Pour comprendre l’ampleur du phénomène, voici quelques chiffres : 

- 51 % de la population mondiale utilise les réseaux sociaux, soit 3,81 milliards d’individus. 

- En moyenne en France, chaque internaute surfe 1h20 par jour sur ce genre de site. 

- 32 millions de Français sont des utilisateurs actifs sur FaceBook

source : blogdumoderateur.com

Selon vous, pourquoi les personnes ont tendance à être plus offensantes sur internet que dans la « vraie vie » ? 

De manière générale, en raison de la révolution numérique, on a tendance à utiliser massivement les nouvelles modalités de communication. Internet est par définition un espace de virtualisation, dans lequel les relations et l’absence de contact direct modifient les rapports émotionnels et affectifs. L’utilisation du cyberespace induit des changements notables dans la perception que nous avons du rapport à la réalité, à l’Autre, à l’altérité et au lien social. De plus, la création d’interactions à distance avec d’autres individus par le biais des réseaux sociaux constitue dorénavant l’usage le plus fréquent des nouvelles technologies de l’information et de la communication. 

Les réseaux sociaux facilitent la propagation de la xénophobie et du racisme par deux faits : le premier est celui de l’anonymat qui confère un sentiment d’impunité et de déresponsabilisation, le deuxième est celui de la facilité de diffusion de l’information qui permet le regroupement d’internautes de manière massive.
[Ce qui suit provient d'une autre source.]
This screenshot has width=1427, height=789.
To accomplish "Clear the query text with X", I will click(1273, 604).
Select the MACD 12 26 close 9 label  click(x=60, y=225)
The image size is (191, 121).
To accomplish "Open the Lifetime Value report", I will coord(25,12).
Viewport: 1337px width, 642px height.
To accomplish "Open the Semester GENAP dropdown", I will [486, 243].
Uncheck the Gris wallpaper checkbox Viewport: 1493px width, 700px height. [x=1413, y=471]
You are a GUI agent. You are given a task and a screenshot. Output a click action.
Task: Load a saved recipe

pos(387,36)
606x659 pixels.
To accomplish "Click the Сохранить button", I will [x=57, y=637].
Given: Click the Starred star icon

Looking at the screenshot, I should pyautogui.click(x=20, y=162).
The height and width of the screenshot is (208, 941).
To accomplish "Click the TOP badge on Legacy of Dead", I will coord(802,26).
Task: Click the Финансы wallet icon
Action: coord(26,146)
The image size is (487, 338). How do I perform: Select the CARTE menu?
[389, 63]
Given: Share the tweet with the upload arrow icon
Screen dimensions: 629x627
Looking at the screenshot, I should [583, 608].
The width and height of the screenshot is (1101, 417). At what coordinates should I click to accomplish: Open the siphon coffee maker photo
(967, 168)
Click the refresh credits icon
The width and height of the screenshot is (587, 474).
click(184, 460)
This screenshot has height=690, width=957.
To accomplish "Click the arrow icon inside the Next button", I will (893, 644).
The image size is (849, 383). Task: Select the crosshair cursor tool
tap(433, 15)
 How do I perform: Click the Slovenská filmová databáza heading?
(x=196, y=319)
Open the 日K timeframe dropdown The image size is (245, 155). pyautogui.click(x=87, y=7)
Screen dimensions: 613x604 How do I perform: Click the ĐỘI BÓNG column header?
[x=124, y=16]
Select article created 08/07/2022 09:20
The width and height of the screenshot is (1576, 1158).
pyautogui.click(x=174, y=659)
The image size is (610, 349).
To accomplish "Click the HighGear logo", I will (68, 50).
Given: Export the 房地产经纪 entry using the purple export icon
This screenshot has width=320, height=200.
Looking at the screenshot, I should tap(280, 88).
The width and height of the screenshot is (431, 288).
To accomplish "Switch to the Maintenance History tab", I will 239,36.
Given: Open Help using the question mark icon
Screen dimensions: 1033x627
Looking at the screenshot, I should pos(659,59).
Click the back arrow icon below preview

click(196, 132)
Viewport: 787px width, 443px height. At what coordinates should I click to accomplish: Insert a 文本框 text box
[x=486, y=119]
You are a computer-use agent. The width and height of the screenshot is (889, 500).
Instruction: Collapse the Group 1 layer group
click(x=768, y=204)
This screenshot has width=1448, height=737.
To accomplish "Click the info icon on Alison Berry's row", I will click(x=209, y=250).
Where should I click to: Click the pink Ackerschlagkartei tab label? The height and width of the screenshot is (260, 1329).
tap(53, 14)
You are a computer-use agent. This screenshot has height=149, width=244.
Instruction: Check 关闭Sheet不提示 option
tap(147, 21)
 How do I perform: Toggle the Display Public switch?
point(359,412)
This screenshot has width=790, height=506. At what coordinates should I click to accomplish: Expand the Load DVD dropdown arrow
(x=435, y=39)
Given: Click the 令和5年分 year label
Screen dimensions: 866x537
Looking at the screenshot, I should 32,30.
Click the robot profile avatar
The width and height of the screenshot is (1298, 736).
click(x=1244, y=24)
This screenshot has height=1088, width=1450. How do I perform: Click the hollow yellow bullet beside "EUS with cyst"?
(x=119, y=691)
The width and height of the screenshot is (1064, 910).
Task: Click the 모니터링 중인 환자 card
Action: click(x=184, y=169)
Dans son rapport de 2012 sur le racisme, l’antisémitisme et la xénophobie en France, la commission nationale consultative des droits de l’homme (CNCDH) relève que le web et les réseaux sociaux contribuent à la banalisation des actes raciste et antisémites. Ces dernières connaissent une augmentation de 23% depuis ces dernières années.

Pourquoi cette nouvelle modalité de communication séduit-elle autant ? 

La mise à distance et la virtualisation des rapports viennent répondre pleinement à la volonté humaine de maitriser son rapport à autrui. Les réseaux sociaux comportent certaines caractéristiques comme l’instantanéité, l’universalité, et l’interchangeabilité des personnes qui permettent à l’individu de croire en l’illusion d’un rapport à l’autre balayé de toute frustration, malentendu et différence. Le problème qui se pose avec l’émergence de nouvelles modalités de communication proposées par les réseaux sociaux est celui de la mise à distance de l’Autre qui facilite la désinhibition des émotions négatives telles que l’agressivité et la haine identitaire. 

Les réseaux sociaux influencent-ils notre cerveau ? Si oui, dans quel sens ?

De nombreuses recherches scientifiques sont menées actuellement afin de comprendre l’impact du numérique sur notre cerveau. Il est indéniable que le numérique a des répercussions sur notre fonctionnement cérébral et nos comportements du fait de notre plasticité cérébrale. Des recherches récentes démontrent que les connexions neuronales se modifient tout le temps en fonction de nos expériences vécues, mais aussi des outils qu’on utilise. Comme il se serait adapté à l’invention de l’écriture ou de la lecture, notre cerveau s’adapte aux nouvelles technologies. Cela modifie le fonctionnement de la mémoire humaine, de l’attention, de l’apprentissage et de notre façon d’appréhender le monde. 

Sans être alarmiste, deux thèses retiennent mon attention : 

La première qui vise à dire qu’avec les réseaux sociaux, notre plasticité cérébrale serait moins sollicitée. Une étude menée au Canada et publiée en février 2016 semblerait démontrer que les réseaux sociaux encouragent une pensée rapide et superficielle pouvant, à terme, entraîner une "superficialité" cognitive et morale. Cette étude montre que les grands utilisateurs de SMS et des réseaux sociaux auraient moins envie d’exercer leur pensée réflexive. 

Une deuxième qui démontre qu’au fur et à mesure que l’on se connecte à Facebook l’activité du noyau accumbens augmente. Ce noyau de neurones est intégré dans ce que l’on nomme « circuit de la récompense ». Il régit nos comportements de plaisirs et est souvent impliqué dans les mécanismes d’addiction.